> **DESCRIPTION OF THE TASK**: Give back the entries below verbatim.

(Records contained in a dataset)
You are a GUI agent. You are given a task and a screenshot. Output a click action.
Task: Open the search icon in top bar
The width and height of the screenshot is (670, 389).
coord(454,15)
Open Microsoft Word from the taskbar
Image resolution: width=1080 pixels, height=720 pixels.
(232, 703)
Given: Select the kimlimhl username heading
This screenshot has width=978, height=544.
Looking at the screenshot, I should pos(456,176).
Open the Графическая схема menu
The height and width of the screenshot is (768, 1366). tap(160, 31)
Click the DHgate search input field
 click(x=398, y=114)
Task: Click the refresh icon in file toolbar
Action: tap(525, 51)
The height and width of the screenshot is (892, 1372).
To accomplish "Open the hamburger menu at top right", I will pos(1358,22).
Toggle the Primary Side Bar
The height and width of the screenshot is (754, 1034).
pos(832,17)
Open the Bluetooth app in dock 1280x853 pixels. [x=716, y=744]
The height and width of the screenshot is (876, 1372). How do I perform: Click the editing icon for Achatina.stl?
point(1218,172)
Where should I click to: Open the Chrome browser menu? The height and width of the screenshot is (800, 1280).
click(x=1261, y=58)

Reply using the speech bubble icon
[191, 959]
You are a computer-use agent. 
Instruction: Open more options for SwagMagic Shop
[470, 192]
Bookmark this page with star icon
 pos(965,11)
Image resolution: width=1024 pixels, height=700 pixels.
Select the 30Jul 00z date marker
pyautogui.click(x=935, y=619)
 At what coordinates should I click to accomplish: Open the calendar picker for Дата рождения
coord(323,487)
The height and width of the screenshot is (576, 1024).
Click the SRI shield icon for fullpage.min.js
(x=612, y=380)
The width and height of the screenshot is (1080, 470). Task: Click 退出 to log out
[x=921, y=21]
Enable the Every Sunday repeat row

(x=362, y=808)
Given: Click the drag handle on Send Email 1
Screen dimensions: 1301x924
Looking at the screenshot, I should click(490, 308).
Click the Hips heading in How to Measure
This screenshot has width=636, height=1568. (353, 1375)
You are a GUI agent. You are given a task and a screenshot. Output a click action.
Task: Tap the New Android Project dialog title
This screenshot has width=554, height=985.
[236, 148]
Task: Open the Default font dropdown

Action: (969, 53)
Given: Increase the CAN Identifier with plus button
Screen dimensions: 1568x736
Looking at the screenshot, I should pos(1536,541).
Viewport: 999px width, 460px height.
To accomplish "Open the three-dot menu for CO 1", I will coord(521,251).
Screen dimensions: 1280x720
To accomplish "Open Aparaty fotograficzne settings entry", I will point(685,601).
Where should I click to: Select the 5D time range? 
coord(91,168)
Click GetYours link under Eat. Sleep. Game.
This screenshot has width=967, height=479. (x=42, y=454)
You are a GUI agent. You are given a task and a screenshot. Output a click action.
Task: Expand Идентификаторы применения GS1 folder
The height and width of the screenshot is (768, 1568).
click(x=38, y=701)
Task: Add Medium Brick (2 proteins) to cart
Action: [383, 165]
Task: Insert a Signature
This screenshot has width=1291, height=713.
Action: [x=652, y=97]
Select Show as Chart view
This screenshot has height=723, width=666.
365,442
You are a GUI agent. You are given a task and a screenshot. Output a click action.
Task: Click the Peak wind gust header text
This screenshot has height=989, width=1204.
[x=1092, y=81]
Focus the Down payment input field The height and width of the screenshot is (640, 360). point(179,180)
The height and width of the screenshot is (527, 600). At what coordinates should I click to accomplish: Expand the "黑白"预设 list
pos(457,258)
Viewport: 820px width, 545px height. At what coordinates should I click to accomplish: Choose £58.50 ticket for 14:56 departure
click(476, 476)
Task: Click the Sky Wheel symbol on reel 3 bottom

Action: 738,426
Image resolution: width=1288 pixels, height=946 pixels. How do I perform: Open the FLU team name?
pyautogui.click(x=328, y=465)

> **FINISHED EXERCISE**:
You are a GUI agent. You are given a task and a screenshot. Output a click action.
Task: Open the search icon in top bar
The width and height of the screenshot is (670, 389).
coord(454,15)
Open Microsoft Word from the taskbar
Image resolution: width=1080 pixels, height=720 pixels.
(232, 703)
Given: Select the kimlimhl username heading
This screenshot has width=978, height=544.
Looking at the screenshot, I should pos(456,176).
Open the Графическая схема menu
The height and width of the screenshot is (768, 1366). tap(160, 31)
Click the DHgate search input field
 click(x=398, y=114)
Task: Click the refresh icon in file toolbar
Action: tap(525, 51)
The height and width of the screenshot is (892, 1372).
To accomplish "Open the hamburger menu at top right", I will pos(1358,22).
Toggle the Primary Side Bar
The height and width of the screenshot is (754, 1034).
pos(832,17)
Open the Bluetooth app in dock 1280x853 pixels. [x=716, y=744]
The height and width of the screenshot is (876, 1372). How do I perform: Click the editing icon for Achatina.stl?
point(1218,172)
Where should I click to: Open the Chrome browser menu? The height and width of the screenshot is (800, 1280).
click(x=1261, y=58)

Reply using the speech bubble icon
[191, 959]
You are a computer-use agent. 
Instruction: Open more options for SwagMagic Shop
[470, 192]
Bookmark this page with star icon
 pos(965,11)
Image resolution: width=1024 pixels, height=700 pixels.
Select the 30Jul 00z date marker
pyautogui.click(x=935, y=619)
 At what coordinates should I click to accomplish: Open the calendar picker for Дата рождения
coord(323,487)
The height and width of the screenshot is (576, 1024).
Click the SRI shield icon for fullpage.min.js
(x=612, y=380)
The width and height of the screenshot is (1080, 470). Task: Click 退出 to log out
[x=921, y=21]
Enable the Every Sunday repeat row

(x=362, y=808)
Given: Click the drag handle on Send Email 1
Screen dimensions: 1301x924
Looking at the screenshot, I should click(490, 308).
Click the Hips heading in How to Measure
This screenshot has width=636, height=1568. (353, 1375)
You are a GUI agent. You are given a task and a screenshot. Output a click action.
Task: Tap the New Android Project dialog title
This screenshot has width=554, height=985.
[236, 148]
Task: Open the Default font dropdown

Action: (969, 53)
Given: Increase the CAN Identifier with plus button
Screen dimensions: 1568x736
Looking at the screenshot, I should pos(1536,541).
Viewport: 999px width, 460px height.
To accomplish "Open the three-dot menu for CO 1", I will coord(521,251).
Screen dimensions: 1280x720
To accomplish "Open Aparaty fotograficzne settings entry", I will point(685,601).
Where should I click to: Select the 5D time range? 
coord(91,168)
Click GetYours link under Eat. Sleep. Game.
This screenshot has width=967, height=479. (x=42, y=454)
You are a GUI agent. You are given a task and a screenshot. Output a click action.
Task: Expand Идентификаторы применения GS1 folder
The height and width of the screenshot is (768, 1568).
click(x=38, y=701)
Task: Add Medium Brick (2 proteins) to cart
Action: [383, 165]
Task: Insert a Signature
This screenshot has width=1291, height=713.
Action: [x=652, y=97]
Select Show as Chart view
This screenshot has height=723, width=666.
365,442
You are a GUI agent. You are given a task and a screenshot. Output a click action.
Task: Click the Peak wind gust header text
This screenshot has height=989, width=1204.
[x=1092, y=81]
Focus the Down payment input field The height and width of the screenshot is (640, 360). point(179,180)
The height and width of the screenshot is (527, 600). At what coordinates should I click to accomplish: Expand the "黑白"预设 list
pos(457,258)
Viewport: 820px width, 545px height. At what coordinates should I click to accomplish: Choose £58.50 ticket for 14:56 departure
click(476, 476)
Task: Click the Sky Wheel symbol on reel 3 bottom

Action: 738,426
Image resolution: width=1288 pixels, height=946 pixels. How do I perform: Open the FLU team name?
pyautogui.click(x=328, y=465)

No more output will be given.